• What the exercise asks:
Convert the listing from the line with "You are a computer-use" to the line with "[1087, 876]", both included, into a Markdown table with the columns Row and Line, one numbered row per line, skipping blank lines and leaving out the pictures.

• Stored rows:
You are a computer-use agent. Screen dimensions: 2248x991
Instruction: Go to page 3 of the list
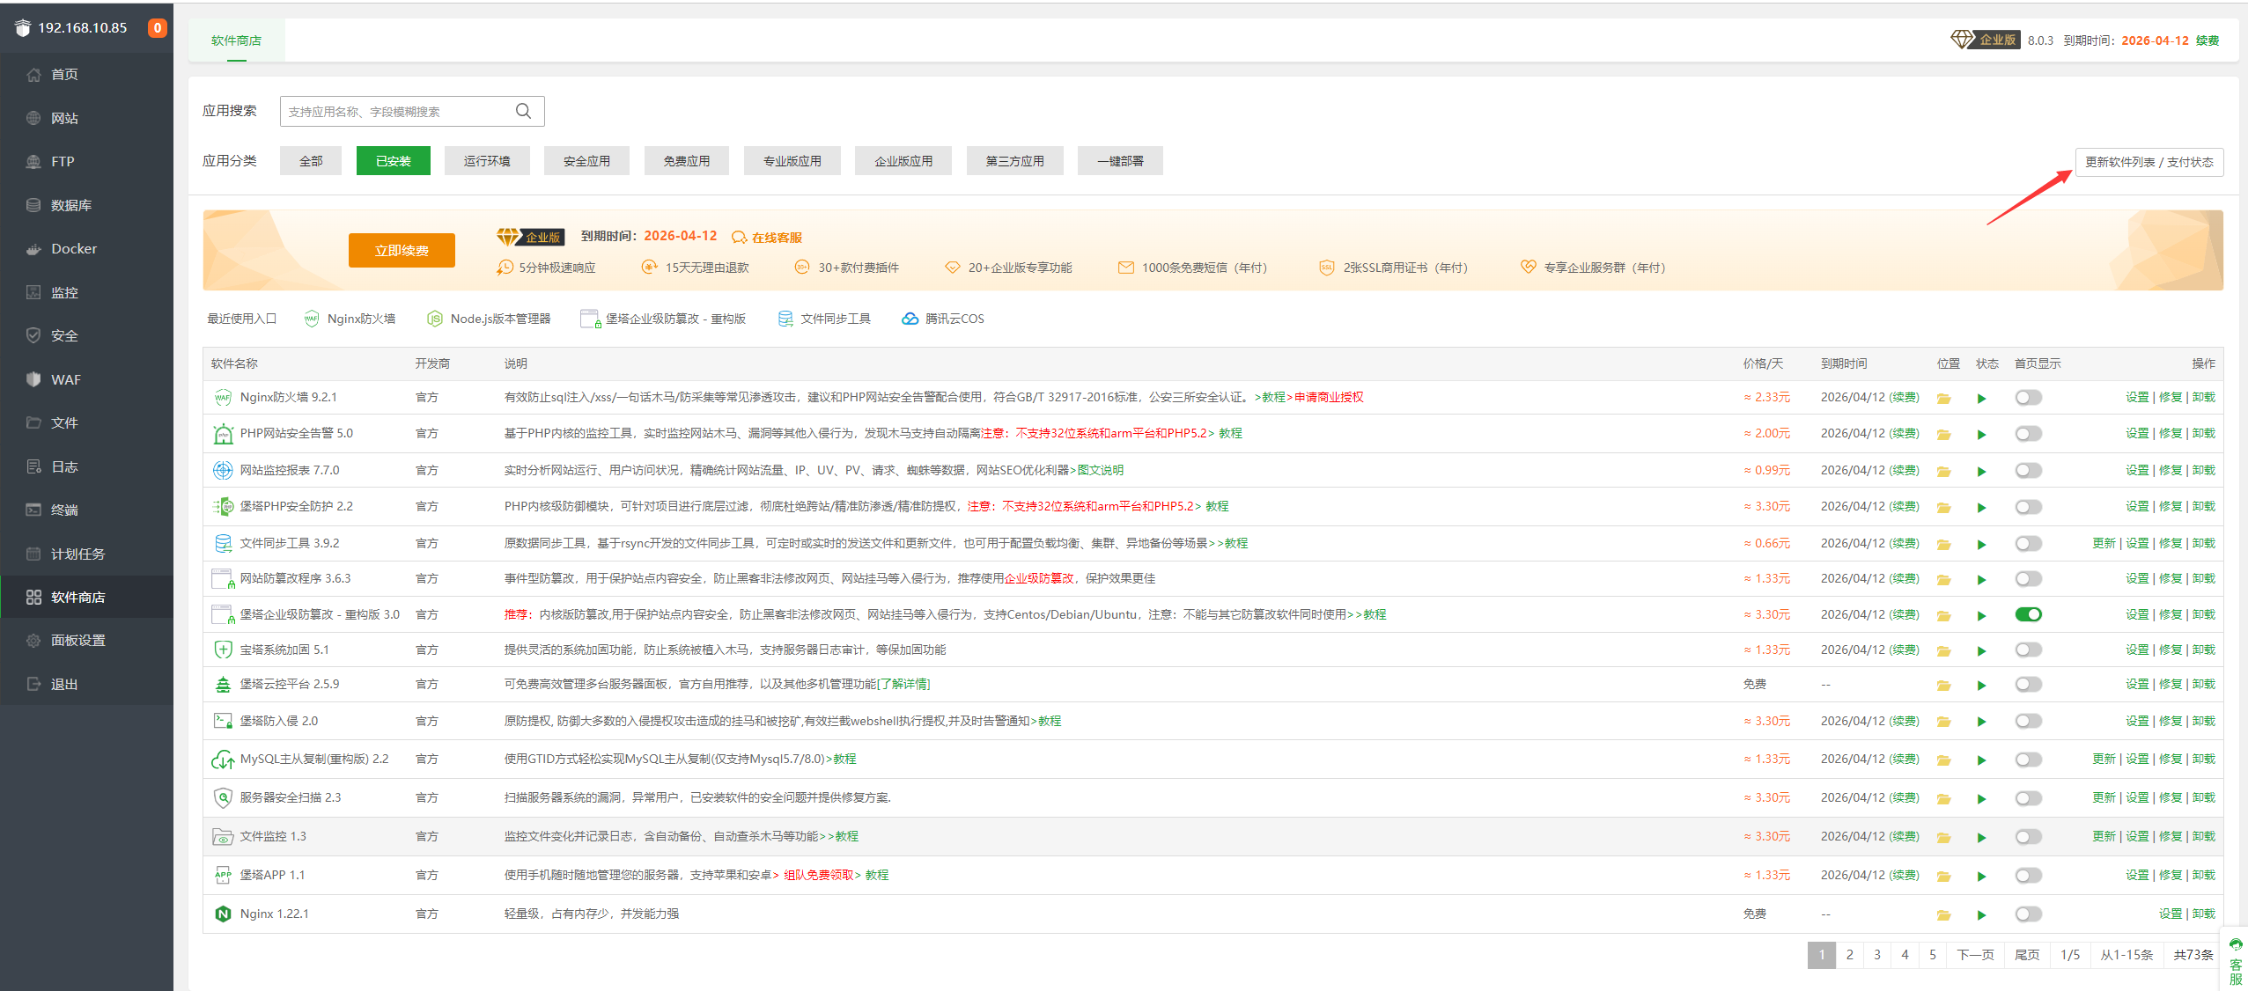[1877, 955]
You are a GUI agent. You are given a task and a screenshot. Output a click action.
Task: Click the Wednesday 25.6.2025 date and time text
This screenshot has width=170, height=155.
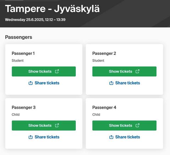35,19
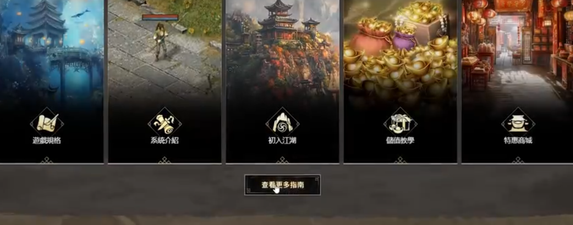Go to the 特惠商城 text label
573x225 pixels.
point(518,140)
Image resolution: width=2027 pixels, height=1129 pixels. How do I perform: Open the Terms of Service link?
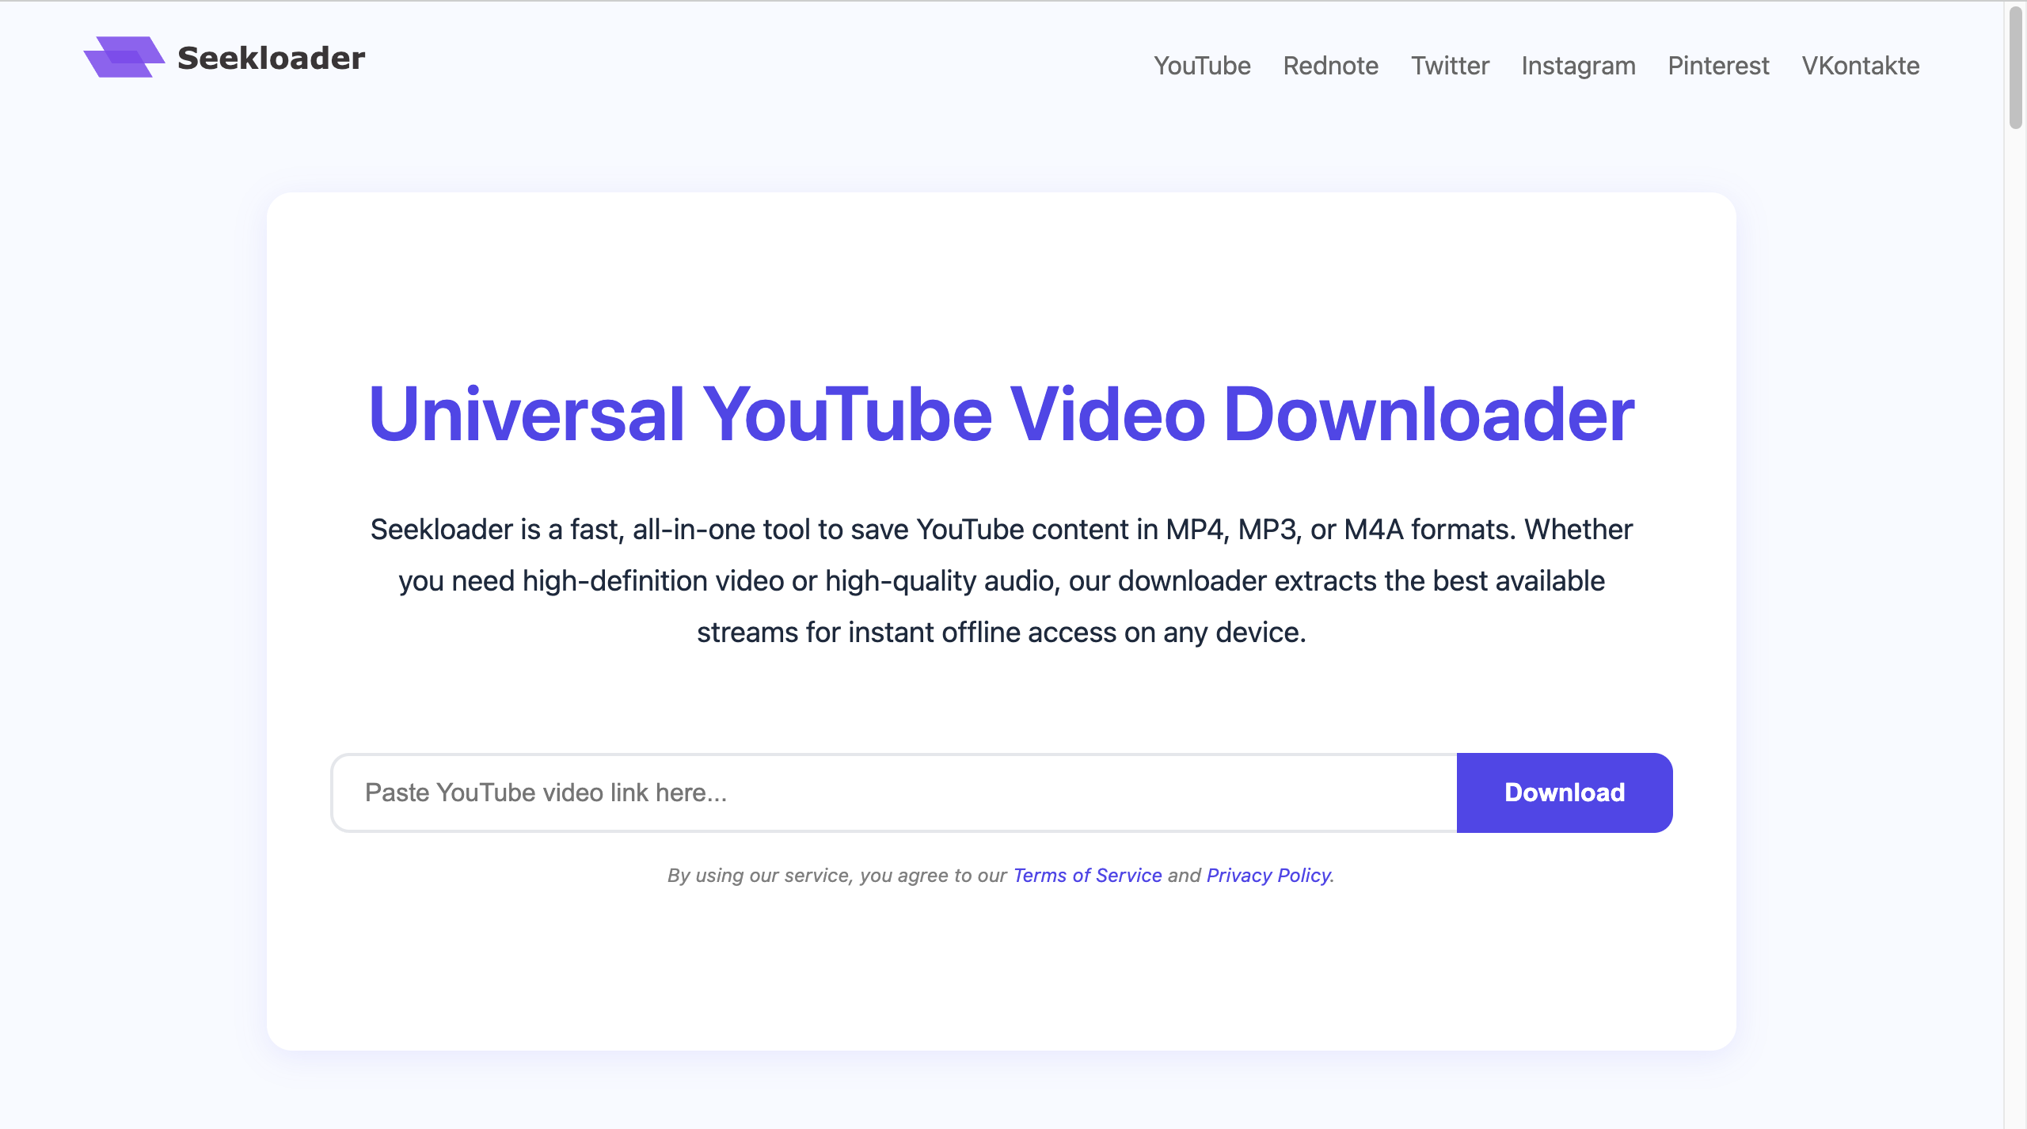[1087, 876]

==

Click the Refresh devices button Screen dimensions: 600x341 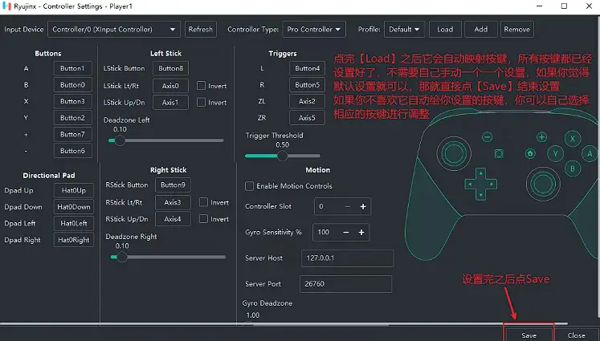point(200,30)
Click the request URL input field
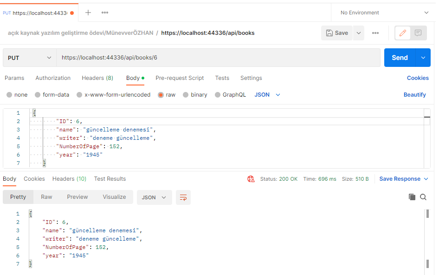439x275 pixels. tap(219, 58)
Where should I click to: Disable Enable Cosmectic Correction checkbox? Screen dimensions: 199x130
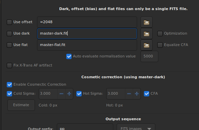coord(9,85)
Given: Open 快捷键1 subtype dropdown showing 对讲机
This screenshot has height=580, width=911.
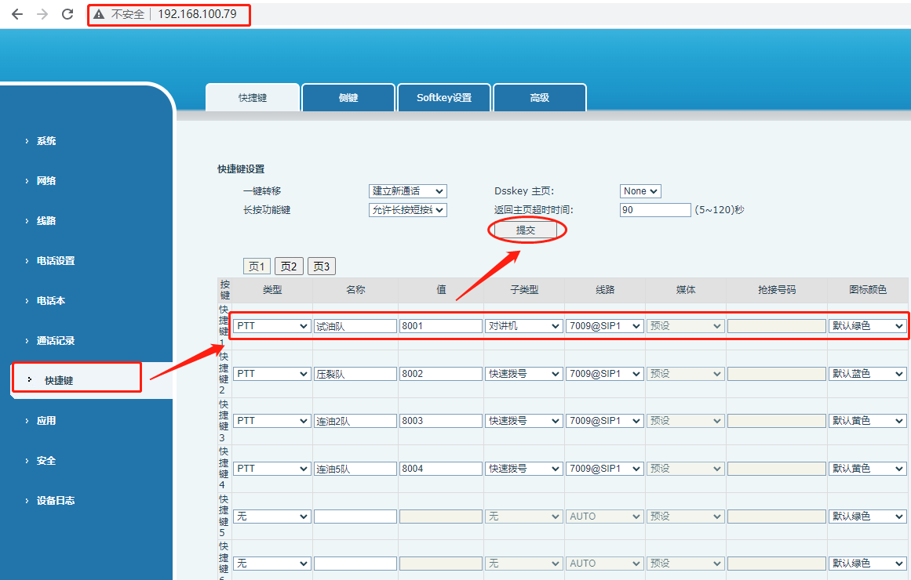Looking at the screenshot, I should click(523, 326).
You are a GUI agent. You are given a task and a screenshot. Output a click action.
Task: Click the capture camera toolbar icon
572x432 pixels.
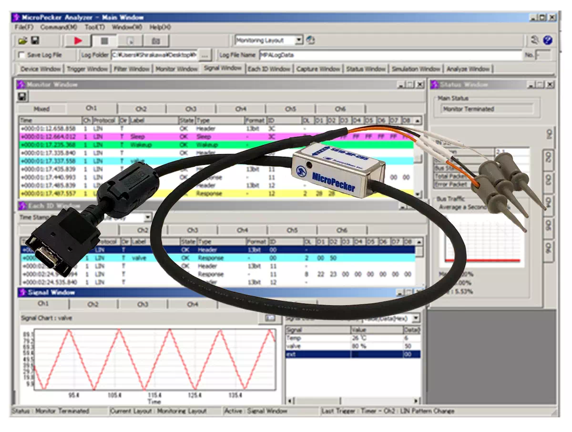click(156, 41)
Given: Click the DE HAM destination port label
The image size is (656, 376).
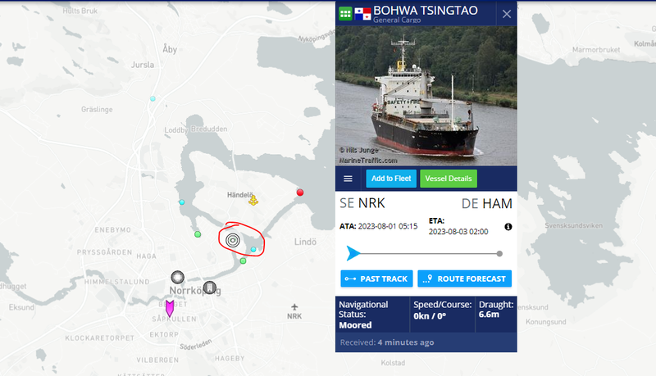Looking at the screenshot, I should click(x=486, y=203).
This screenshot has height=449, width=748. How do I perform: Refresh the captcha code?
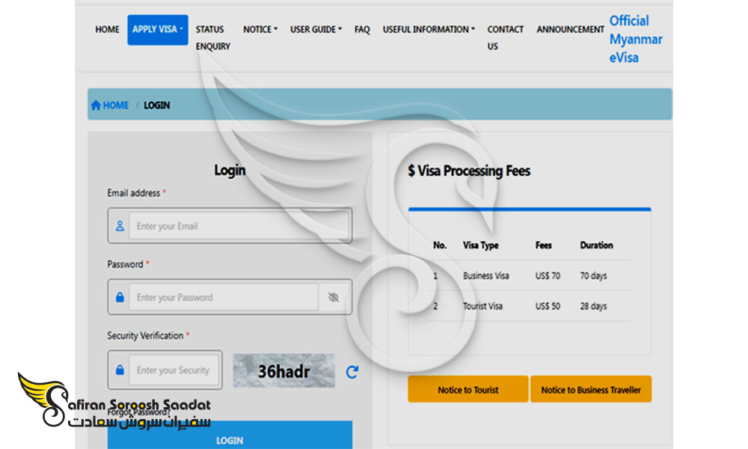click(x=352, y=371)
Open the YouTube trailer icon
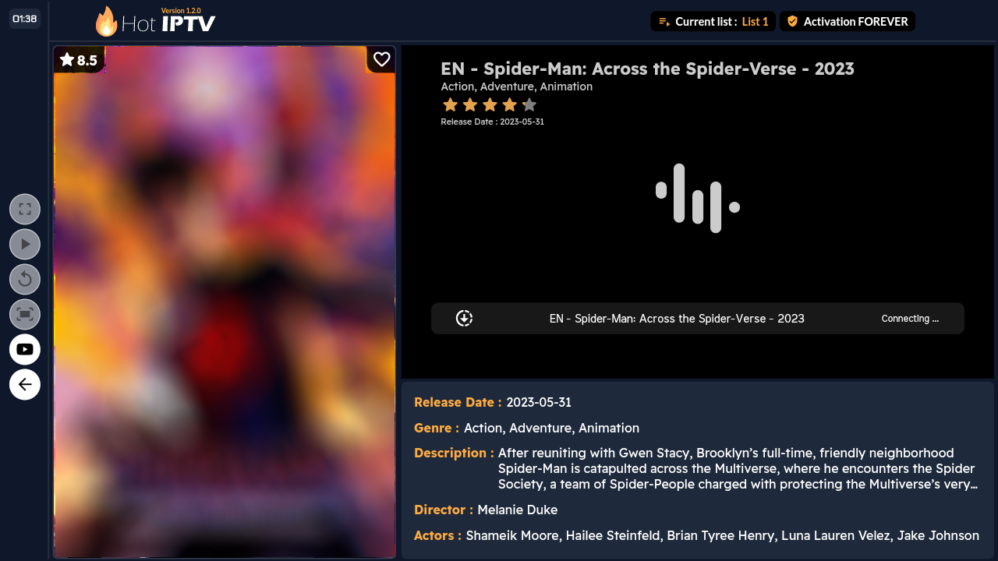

• Output:
| Row | Line |
|---|---|
| 1 | You are a computer-use agent. Screen dimensions: 2248x991 |
| 2 | Instruction: Go to page 3 of the list |
| 3 | [1877, 955] |
| 4 | You are a GUI agent. You are given a task and a screenshot. Output a click action. |
| 5 | Task: Click the Wednesday 25.6.2025 date and time text |
| 6 | This screenshot has width=170, height=155. |
| 7 | 35,19 |
| 8 | Go to the 特惠商城 text label |
| 9 | 573x225 pixels. |
| 10 | point(518,140) |
| 11 | Image resolution: width=2027 pixels, height=1129 pixels. How do I perform: Open the Terms of Service link? |
| 12 | [1087, 876] |